Poésie

La pierre roulée

Parfois, la nuit des hommes, nuit des cœurs,
Je tombe dans le noir, dans les rumeurs
Du mystère, et glacé, je sens le vide.
Je sens que tu n’es plus là dans la nuit.
Et moi, pareil au fleuve au rêve enfui,
Je roule, et je suis ma pente livide.
Vie et mort.

Mais bientôt qui frappe ? Est-il jour déjà ?
N’est-ce pas toi qui te tiens debout là ?
Dans le jardin, là, quel est donc cet homme ?
Celui qu’ils ont condamné et fouetté,
Calomnié, cloué vif et insulté,
Sous le talon de Rome et de Sodome.
Le Dieu fort.

Oui, par moments on est vraiment brisés,
Nos monuments meilleurs semblent rasés,
Le roc est mis et bouche notre tombe.
Mais tu es là, dans ce dur abandon,
Tu es le Christ, qui ouvre la prison.
Tu es le vent qui porte la colombe
Vers le port.

François Volff

Extrait, de Poèmes du Temple. Éditions Je Croix. 

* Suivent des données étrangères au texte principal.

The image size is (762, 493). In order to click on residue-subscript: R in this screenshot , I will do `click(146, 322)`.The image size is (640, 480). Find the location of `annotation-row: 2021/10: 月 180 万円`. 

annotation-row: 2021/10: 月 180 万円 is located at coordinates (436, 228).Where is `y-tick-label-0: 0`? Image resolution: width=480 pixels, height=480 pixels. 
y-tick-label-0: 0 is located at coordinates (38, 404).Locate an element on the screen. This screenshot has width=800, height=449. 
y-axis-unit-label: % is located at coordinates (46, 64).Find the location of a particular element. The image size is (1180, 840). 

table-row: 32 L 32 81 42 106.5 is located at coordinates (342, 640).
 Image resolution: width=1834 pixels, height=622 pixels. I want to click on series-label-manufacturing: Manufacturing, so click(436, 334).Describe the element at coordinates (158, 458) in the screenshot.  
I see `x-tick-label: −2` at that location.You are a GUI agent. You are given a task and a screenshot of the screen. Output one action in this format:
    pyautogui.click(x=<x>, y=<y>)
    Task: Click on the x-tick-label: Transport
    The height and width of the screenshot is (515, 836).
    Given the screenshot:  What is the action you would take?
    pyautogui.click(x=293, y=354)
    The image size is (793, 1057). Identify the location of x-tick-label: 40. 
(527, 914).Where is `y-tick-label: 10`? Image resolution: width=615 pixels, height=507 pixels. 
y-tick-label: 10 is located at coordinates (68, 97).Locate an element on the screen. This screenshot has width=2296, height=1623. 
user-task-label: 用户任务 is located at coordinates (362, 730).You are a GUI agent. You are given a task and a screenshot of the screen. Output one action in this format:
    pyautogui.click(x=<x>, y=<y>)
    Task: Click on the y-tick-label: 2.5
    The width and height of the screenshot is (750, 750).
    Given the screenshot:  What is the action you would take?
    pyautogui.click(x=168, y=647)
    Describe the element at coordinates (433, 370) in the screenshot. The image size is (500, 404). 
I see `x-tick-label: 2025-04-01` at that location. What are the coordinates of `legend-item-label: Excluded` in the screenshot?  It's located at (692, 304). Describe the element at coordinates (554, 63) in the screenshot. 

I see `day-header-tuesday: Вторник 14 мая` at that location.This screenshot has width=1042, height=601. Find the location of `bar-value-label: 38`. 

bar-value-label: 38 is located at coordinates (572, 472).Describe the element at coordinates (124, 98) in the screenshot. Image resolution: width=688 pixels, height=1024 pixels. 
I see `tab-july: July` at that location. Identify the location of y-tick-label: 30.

Ces poèmes d’étudiant ont été écrits de 1962 à 1967, sauf l’en-tête (2016).
Bouleversé par ce qu’on appelait ‘les événements d’Algérie’ et leur conclusion atroce, je me destinais à être médecin missionnaire au Mato Grosso.

A l’époque on opposait les ‘littéraires’ et les ‘scientifiques’. J’étais résolument dans la première catégorie. C’était un faux débat, mais il me fallait assimiler des masses de connaissances jusqu’alors inconnues.

Cette plongée vers l’inconnu intellectuel se doublait d’une plongée dans l’inconnu existentiel. Comme les hommes de l’Épître aux Hébreux, je devais marcher par la foi en n’ayant d’autres signes que mes réussites aux examens.

Écrits souvent de nuit, après avoir étudié tard, ces vers étaient une soupape.